With temperatures dropping and the holiday season upon us, it may be tempting to slip into unhealthy habits that can increase the risk of developing many preventable cancers.
Lifestyle choices have a considerable impact on preventing a large number of cancers, according to the BC Cancer Agency.
The organization's "5 gives you 50" message reminds British Columbians that five lifestyle adjustments can help reduce more than 50 per cent of cancers, when followed year-round.
1) Eliminate tobacco use: Whether chewed, smoked or inhaled first-or second-hand, tobacco kills thousands of Canadians each year. Even third-hand smoke, or the smoke trapped in hair, skin, clothes, walls, drapes, carpets, furniture and toys, can irritate the lungs and potentially cause harm to the young and vulnerable.

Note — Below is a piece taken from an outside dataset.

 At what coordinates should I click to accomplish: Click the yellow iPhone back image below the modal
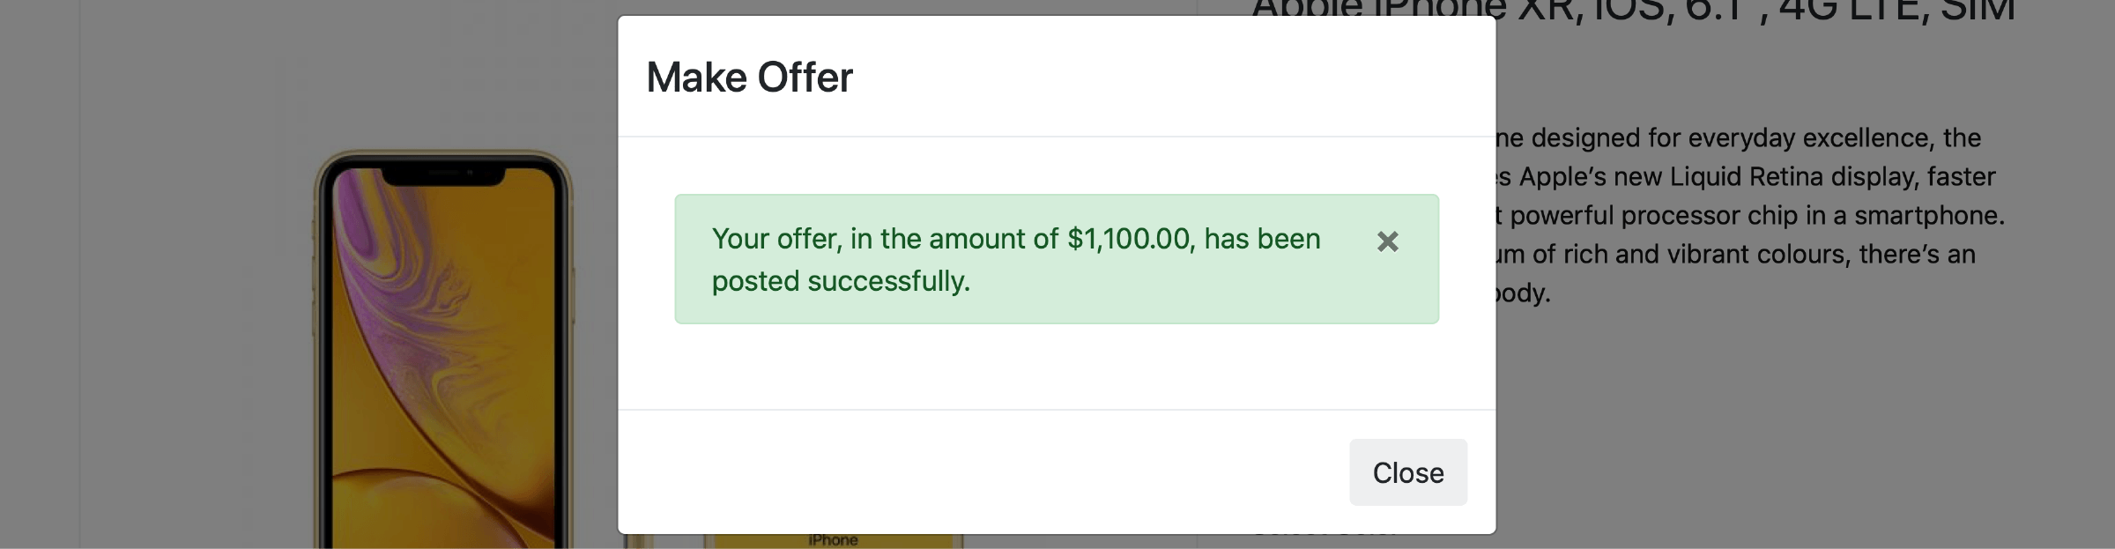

2) Eat fresh, whole foods: The temptation to indulge in calorie-laden seasonal treats may become more pronounced as the festive season draws closer, but the link between obesity and cancer is proven. Obesity accounts for 14 per cent of all cancer deaths in men and 20 per cent in women.

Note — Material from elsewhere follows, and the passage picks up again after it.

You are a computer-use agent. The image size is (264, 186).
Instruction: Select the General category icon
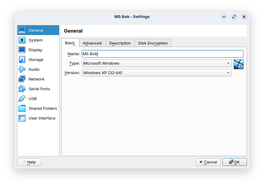(x=22, y=30)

3) Maintain a healthy weight: Researchers suggest limiting weight gain in adulthood by prioritizing exercise and healthy eating. Ways to combat weight gain include regular physical activity and the inclusion of vegetables, fruit, bean, lean protein and whole grain-rich diet, as well as the limiting of alcohol, processed meats, sugar and salt.

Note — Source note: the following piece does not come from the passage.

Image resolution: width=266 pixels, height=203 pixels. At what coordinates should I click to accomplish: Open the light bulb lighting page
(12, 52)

4) Get regular exercise: Regular physical activity such as exercise that causes a sweat or brisk walking for at least 30 minutes every day is important. The aim, as endurance levels improve, is to increase activity to at least 60 minutes of moderate exercise or a minimum of 30 minutes of vigorous physical activity every day.
5) Eliminate sunbed use and limit UV exposure from the sun: Whether a snowbird flying south or a skier hitting the slopes, researchers warn that vigilance against UV rays is just as important in the fall and winter months as it is in the summer. The sun's rays can still shine through on cloudy days and when combined with higher altitudes with snow on the ground, the sun's reflection can cause an added risk of sunburns.